• _PAGE TEXT_:
Face it, the world is a crazy place. It seems to have become moreso in the past few years, no matter who you ask or what they think is craziest about it. Self-soothing is a fantastic way to keep your emotional state somewhere that allows you to function through it all.
It can go terribly wrong, though. There’s an extreme we don’t talk about much; pathological self-soothing.
Pathological self-soothing is what happens when your attempts to soothe become barriers instead of helping. It’s often born from a desire to escape. Keep in mind, soothing behaviors are to help regulate emotions, not flee the world. When you go into things that help you escape, you’re dancing on that dangerous edge.
Yes, there are times we all need to step back from the world and focus on ourselves. That is healthy so long as you set a time period for when you’ll step back in. Turning off electronics, not reading the news, spending an afternoon with a book are all a little escapist, but ultimately self-soothing ways to recharge your mental and emotional batteries.

• _ACTIONS TO TAKE_:
1. Please reproduce the self-soothing passage between "Face it, the" and "through it all.", inclusive.
2. According to the self-soothing passage, what is pathological self-soothing often born from?
3. Extend the self-soothing passage, picking up right after its last sentence.
The data after this point comes from a separate source.

• _SUPPLIED INFORMATION_:
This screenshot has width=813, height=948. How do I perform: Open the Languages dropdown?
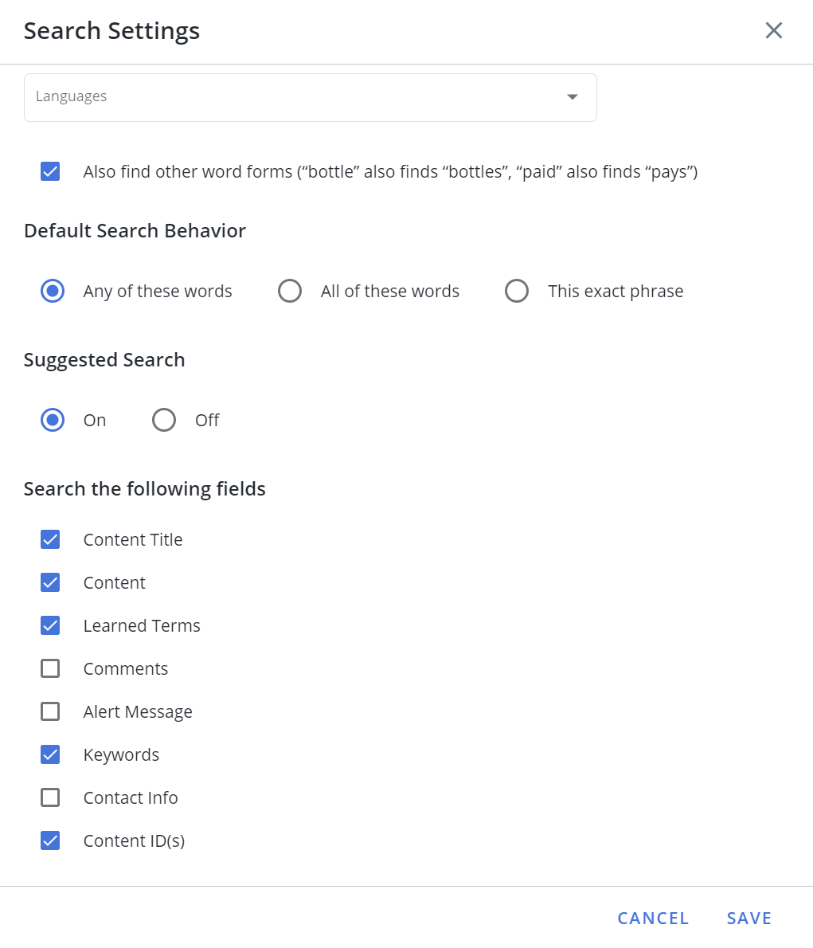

• _RESPONSES TO THE EXERCISE_:
1.
Face it, the world is a crazy place. It seems to have become moreso in the past few years, no matter who you ask or what they think is craziest about it. Self-soothing is a fantastic way to keep your emotional state somewhere that allows you to function through it all.

2. A desire to escape.

3.
Examples of pathological self-soothing are things that get in the way of your commitments, relationships, and goals in life. They include maladaptive actions such as thrill seeking, drug use (or self-medicating in any form), and in general, any soothing activity can become pathological if it starts to hinder you.
Proper self-soothing is a focus on self, a way of helping yourself. It will never hold you back. It will never become something you can’t live without.
Suppose you go to the gym and find that time with your headphones playing music, your body working, and your mind focused more soothing than anything else you can do. That’s great. That’s appropriate use of self-soothing.
If you start spending every waking moment in the gym; rejecting invitations from friends and family; neglecting other aspects of your life; then you’re walking into that darker area. The fact is, any self-soothing behavior can become unhealthy.
So think about the self-soothing you use most. Has it kept you from doing things you need to do, or is it making you capable of completing tasks? Is it drawing you away from healthy relationships? Are you avoiding something unpleasant or trying to hide from a situation that you don’t want to face?
If your soothing has become a barrier, look for ways to balance it. Think through that difficult conversation you need to have with your partner instead of finding ways to avoid speaking. Do the chores and then set a timer that will let you have some soothing time in a healthy way. Call your friends and family, or visit if they’re close enough, and then take a break from social interaction for a little while.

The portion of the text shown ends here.